Tasty smell. Think about it—tasty smell—it doesn’t make any sense. You can’t taste a smell, or can you? When you add vanilla to almond milk, the almond milk is “perceived as substantially sweeter,” and that’s because of the scent of vanilla.
“So all of us a lifetime of sweet associations with vanilla, which is why the scent makes whatever it is in seem sweeter, and also why vanilla is the most universally liked scent.”
But why do smell and taste work together so well? Basically, food tricks the brain into thinking it tastes like it smells and it smells like it tastes. When your brain processes smell, it activates the taste center of your brain.
Over time, as Herz puts it, our brain learns to taste with our nose. That’s why packaging becomes so important for food manufacturers. The way smell is released from a bag of chips changes the taste.

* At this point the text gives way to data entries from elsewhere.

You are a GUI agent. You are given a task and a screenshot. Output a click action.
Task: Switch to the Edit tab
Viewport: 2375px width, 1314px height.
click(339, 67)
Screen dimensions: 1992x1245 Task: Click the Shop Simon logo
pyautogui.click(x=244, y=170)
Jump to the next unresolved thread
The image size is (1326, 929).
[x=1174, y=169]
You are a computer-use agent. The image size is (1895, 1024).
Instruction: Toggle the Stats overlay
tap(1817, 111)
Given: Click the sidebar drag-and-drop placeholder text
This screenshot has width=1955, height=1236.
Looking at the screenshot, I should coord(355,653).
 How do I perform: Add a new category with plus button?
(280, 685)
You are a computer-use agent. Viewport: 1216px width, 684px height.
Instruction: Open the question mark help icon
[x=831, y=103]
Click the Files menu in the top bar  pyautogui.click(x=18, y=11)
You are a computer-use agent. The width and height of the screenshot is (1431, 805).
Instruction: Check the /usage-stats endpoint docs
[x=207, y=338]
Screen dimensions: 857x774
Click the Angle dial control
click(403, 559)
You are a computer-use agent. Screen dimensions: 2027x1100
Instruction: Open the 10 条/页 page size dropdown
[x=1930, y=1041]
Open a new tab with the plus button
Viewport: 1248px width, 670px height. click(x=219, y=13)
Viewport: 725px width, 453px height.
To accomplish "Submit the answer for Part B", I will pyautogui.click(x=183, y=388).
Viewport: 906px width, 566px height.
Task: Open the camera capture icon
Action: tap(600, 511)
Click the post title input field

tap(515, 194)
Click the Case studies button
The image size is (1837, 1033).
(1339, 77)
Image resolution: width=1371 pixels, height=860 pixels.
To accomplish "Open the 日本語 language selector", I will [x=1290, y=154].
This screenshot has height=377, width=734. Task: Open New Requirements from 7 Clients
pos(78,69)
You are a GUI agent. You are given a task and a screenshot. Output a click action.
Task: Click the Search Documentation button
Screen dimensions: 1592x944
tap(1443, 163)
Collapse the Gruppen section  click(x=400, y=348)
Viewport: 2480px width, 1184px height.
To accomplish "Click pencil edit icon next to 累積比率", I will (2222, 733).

That’s how aromatherapy works. Imagine you’re in a nice bubble bath full of lavender bath salts. You’re trying to relax, and you do, but not because the lavender is acting on your brain. Lavender has been associated with a relaxation through its repeated use in body oils, shower gels, and lotions (further reinforced through clever branding). But if you don’t like lavender or have never smelled it before, it’s clinically proven that no relaxation will occur—from the lavender, that is.
Research shows that the closer you sit to the dessert bar at the cafeteria at lunch today, the more likely you are to eat dessert. According to Herz, people will even eat more ice cream if the top of the ice cream container is left open in the freezer. That one makes no sense. I mean, freezer burn alert!
The plain and simple fact is that the closer you are to the food, the more food you will eat. We eat more when we see more. That goes for food labels, too. If there are more pictures of cookies on the box, we’ll eat more when we get to the real thing inside. The same goes for chips and candy and you’re starting to see why America has an obesity problem now, right?
It’s mind over matter when it comes to eating. “The environment that we are in, from our physical proximity to food, to our psychological perception of what we are eating, to the social setting, all powerfully influence our appetite and intake.”
That’s certainly a mouthful. But it brings about the last point about why you eat what you eat. What you eat is as much a part of your lifestyle as it is the lifestyle of everyone around you. If you surround yourself with people living positive, healthy lives, you’re more likely to live one too.
If you’re going to bring this up in public, you’re probably going to have to bring the book. Point to these pages and say, “See, it says so right here!” Or maybe you like to memorize your facts.
Spoiler alert. This is not a weekend read. Why You Eat What You Eat is a dictionary of dietary science and its connection with the body that’s as informative as it is novel and absolutely delightful.